Wat betreft de beweringen van de Marokkaanse ambassadeur in het desbetreffende artikel in het magazine MO, met name dat de spanningen tussen de Veiligheid van de Staat en DGED tot problemen tussen individuen terug te brengen zijn, is het ook daar, omwille van classificatie van informatie, juridisch niet mogelijk in detail op de specifieke rol van een inlichtingenofficier van de Veiligheid van de Staat in te gaan. Het lijkt evenwel zinvol eraan te herinneren, zoals ik zopas al aanhaalde, dat het louter bepaalde onvriendelijke en tussen twee partnerlanden moeilijk te accepteren gedragingen zijn geweest die de Veiligheid van de Staat ertoe hebben genoopt om te vragen, aan te dringen en uiteindelijk resultaat te bekomen inzake het treffen van een aantal maatregelen, wat zij ook heeft gedaan.”

8. Ik verwijs de senator naar het antwoord dat ik in de commissie voor de Justitie van de Kamer gegeven heb op 1 oktober 2009 en dat als volgt geformuleerd was:

“In het kader van de gerechtelijke onderzoeken deelde het federaal parket mij het volgende mee. De gerechtelijke onderzoeken naar de zes moorden en naar de terroristische groep rond Belliraj zijn nog altijd hangende. Men herhaalt mij dat het goede verloop van de aan de gang zijnde strafonderzoeken en het principe van het geheim van het strafonderzoek niet toelaten om meer details te verschaffen.”

9. Zoals aangehaald in het antwoord op vraag 7:

“Bovendien is de samenwerking tussen de Veiligheid van de Staat en de [DGST], haar “defensieve” Marokkaanse zusterdienst, zonder onderbreking voortgezet.”

Verder deel ik niet de mening volgens dewelke de Marokkaanse gemeenschap van België met Marokko beheerd moet worden.
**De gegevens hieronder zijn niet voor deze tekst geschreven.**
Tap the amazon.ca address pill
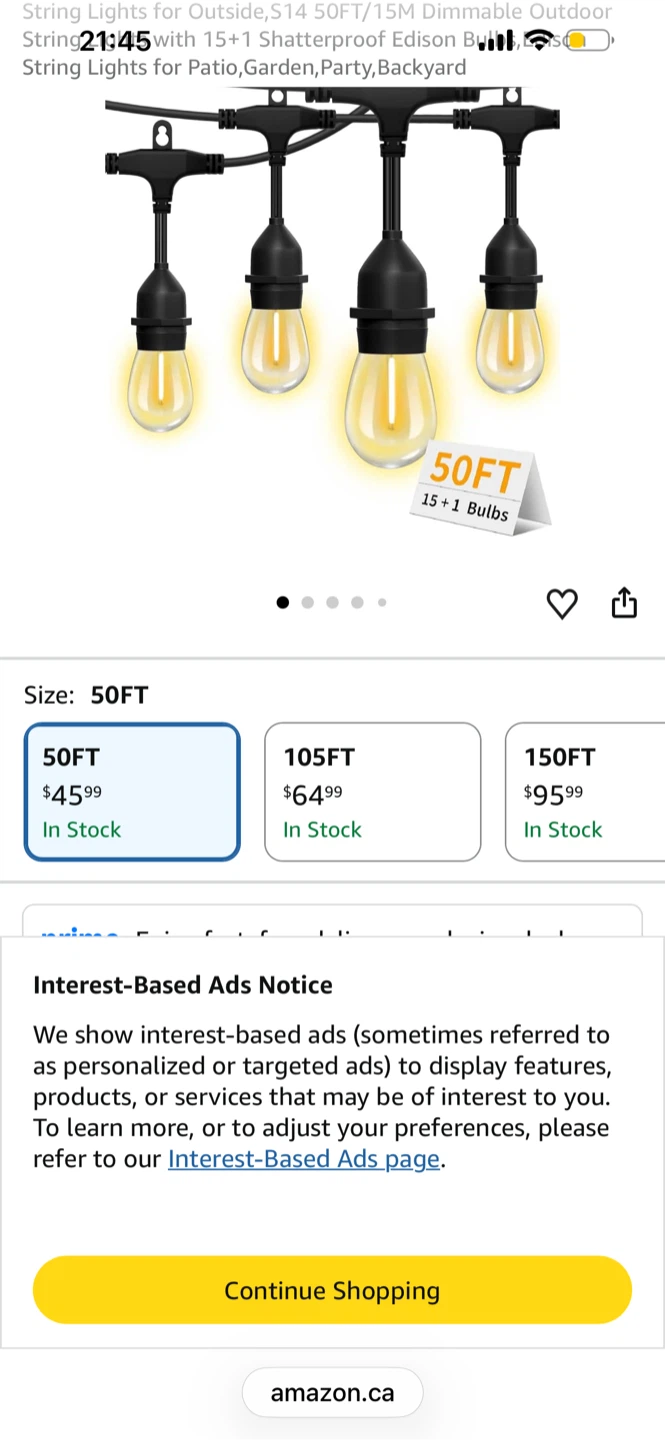The height and width of the screenshot is (1440, 665). click(x=332, y=1393)
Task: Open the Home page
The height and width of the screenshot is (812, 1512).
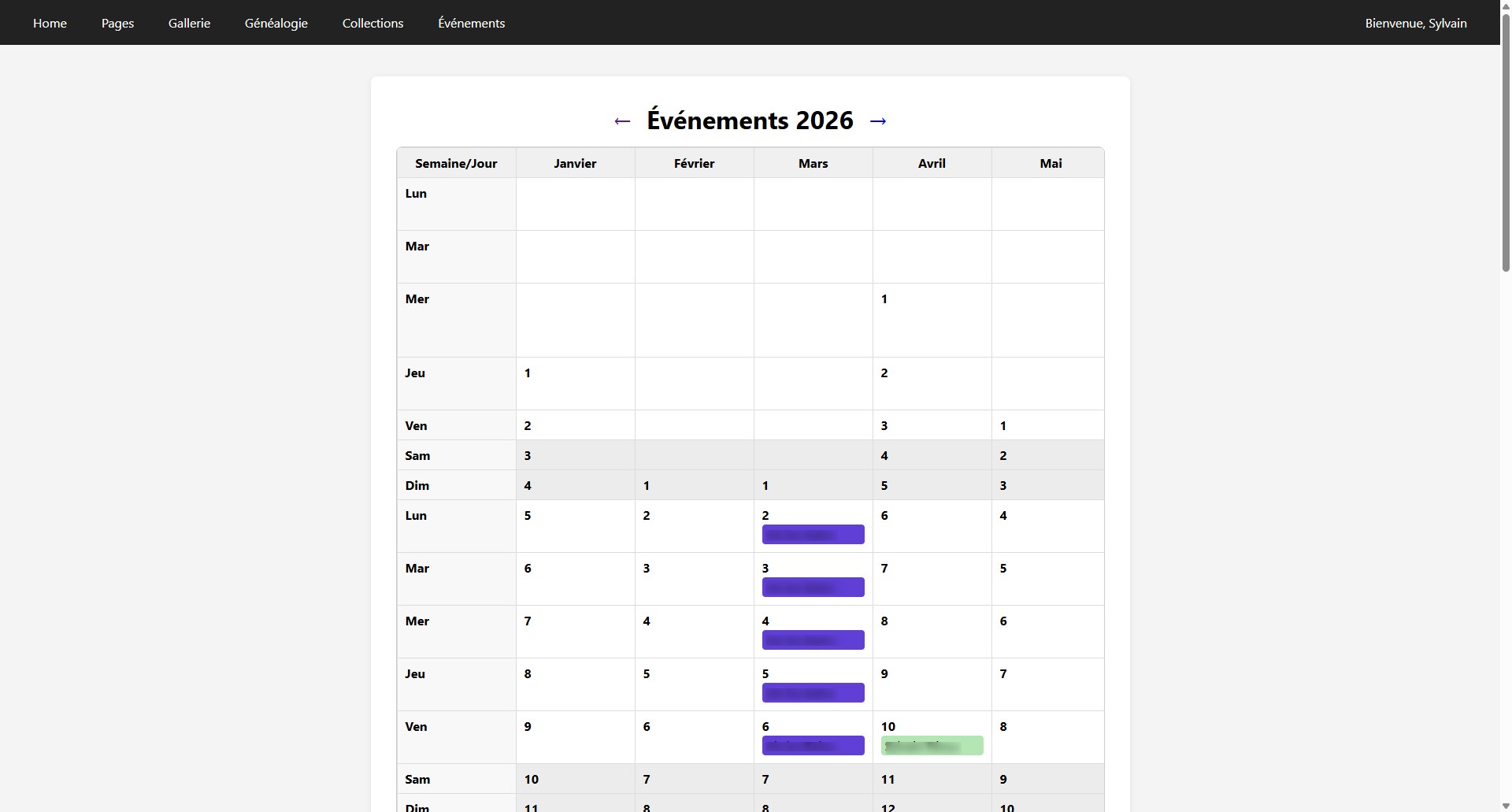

Aangezien België een soevereine Staat is, dient zij de bevolking te beheren die op haar grondgebied leeft, wat ook de nationaliteit van de individuen is en hun globaal belang in het geheel van de bevolking.

10. Tijdens mijn officieel bezoek aan Marokko op 2 en 3 november 2009 is er een ontmoeting geweest tussen mij en de heer Mohamed Yassine Mansouri, directeur-generaal van de DGED.

Hierop werd door beiden verwezen naar de reeds sedert lang bestaande belangrijke samenwerking tussen de inlichtingendiensten van beide landen en de noodzaak om deze in de toekomst nog te intensifiëren.

Een ontmoeting tussen beide diensthoofden wordt in de nabije toekomst gepland.

aComité I, Jaarverslag 2008, p. 39

bDe Kamer, Integraal verslag, commissie voor de Justitie, 1 oktober 2009, 52 COM 647, p. 41.

cDe Kamer, Integraal verslag, commissie voor de Justitie, 1 oktober 2008, 52 COM 317, p 36.

dDe Kamer, Integraal verslag, commissie voor de Justitie, 1 october 2009, 52 COM 647, p. 40-41.

eDe Kamer, Integraal verslag, commissie voor de Justitie, 1 oktober 2008, 52 COM 317, p 35.

fDe Kamer, Integraal verslag, commissie voor de Justitie, 17 december 2008, 52 COM 402, p. 3.

gDe Kamer, Integraal verslag, commissie voor de Justitie, 1 oktober 2009, 52 COM 647, p. 40.

hDe Kamer, Integraal verslag, commissie voor de Justitie, 1 oktober 2009, 52 COM 647, p. 42.